Hey there, human — the robots need you! Vote for IEEE’s Robots Guide in the Webby Awards.

Close bar

Perovskite Solar Cells Grow Better With a Dash of Acrylic Glass

Acrylic glass, a common polymer, controls the growth of perovskite crystals to make a 21%-efficient solar cell

2 min read

a perovskite solar cell made of many layers
Smooth crystals of perovskite [rust color] form from a solution that includes acrylic glass (PMMA) as a templating agent.
Photo: Michael Grätzel/LPI

The conversion efficiency of solar cells based on perovskite crystals has shot up from 3.8 to 22.1 percent in less than a decade, an unprecedented rise in the field of photovoltaics. "Perovskites have rocked the whole photovoltaic community," says Michael Grätzel, director of the École Polytechnique Fédérale de Lausanne’s Laboratory of Photonics and Interfaces. Trying to keep the progress going, he and his colleagues have found a way to grow bigger, better performing perovskite cells—by growing with ordinary acrylic glass.

Perovskite crystallization is difficult to control, Grätzel says. So makers run the risk of creating unwanted defects that can significantly reduce solar cell performance. "When you crystallize anything out of solution, there has to be some control, otherwise the crystals just grow wildly," he says.

In research published today in the journal Nature Energy, Grätzel and his colleagues reveal that the polymer poly(methyl methacrylate), or PMMA— that is, acrylic glass—can act as a template to help control perovskite crystallization. "It gives you a new handle to make perovskite grow better," Grätzel says.

PMMA is commonly already placed on the back of perovskite devices to protect them from moisture. Dongqin Bi at EPFL figured that since perovskites already tolerated PMMA, the polymer might also serve as a good template for perovskite nucleation and growth, Grätzel says.

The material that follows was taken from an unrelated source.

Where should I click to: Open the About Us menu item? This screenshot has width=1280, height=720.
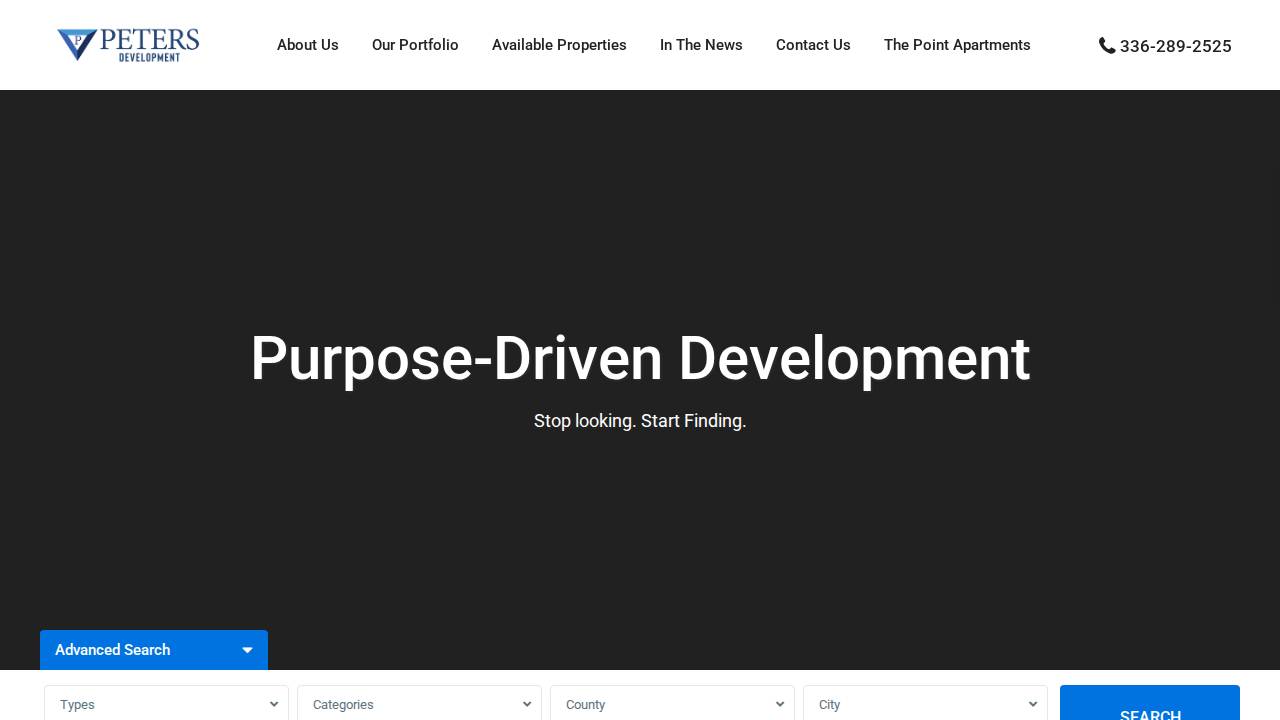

"It acts as a scaffold — it's always easier to form crystal nuclei on something that preexists," Grätzel says. "More than that though, the polymer also brings the nuclei closer together to form larger crystals. It's not only a nucleation aid, it's a growth aid."

In experiments, the researchers could reproducibly grow shiny, smooth and stable perovskite films with a conversion efficiency of up to 21.6 percent. "By adding a templating agent to control these two processes, crystal quality is improved both electronically and size-wise," Grätzel says.

The scientists are now working to improve perovskite solar cell efficiency by trying things like changing the cell’s geometry to prevent voltage loss, Grätzel says. "People think an improvement to 24 or 25 percent is doable in the near term," he says.

Future research will also explore other templating agents. For instance, "perovskites love carbon materials," Grätzel says. "Carbon-60 and graphene platelets look very interesting."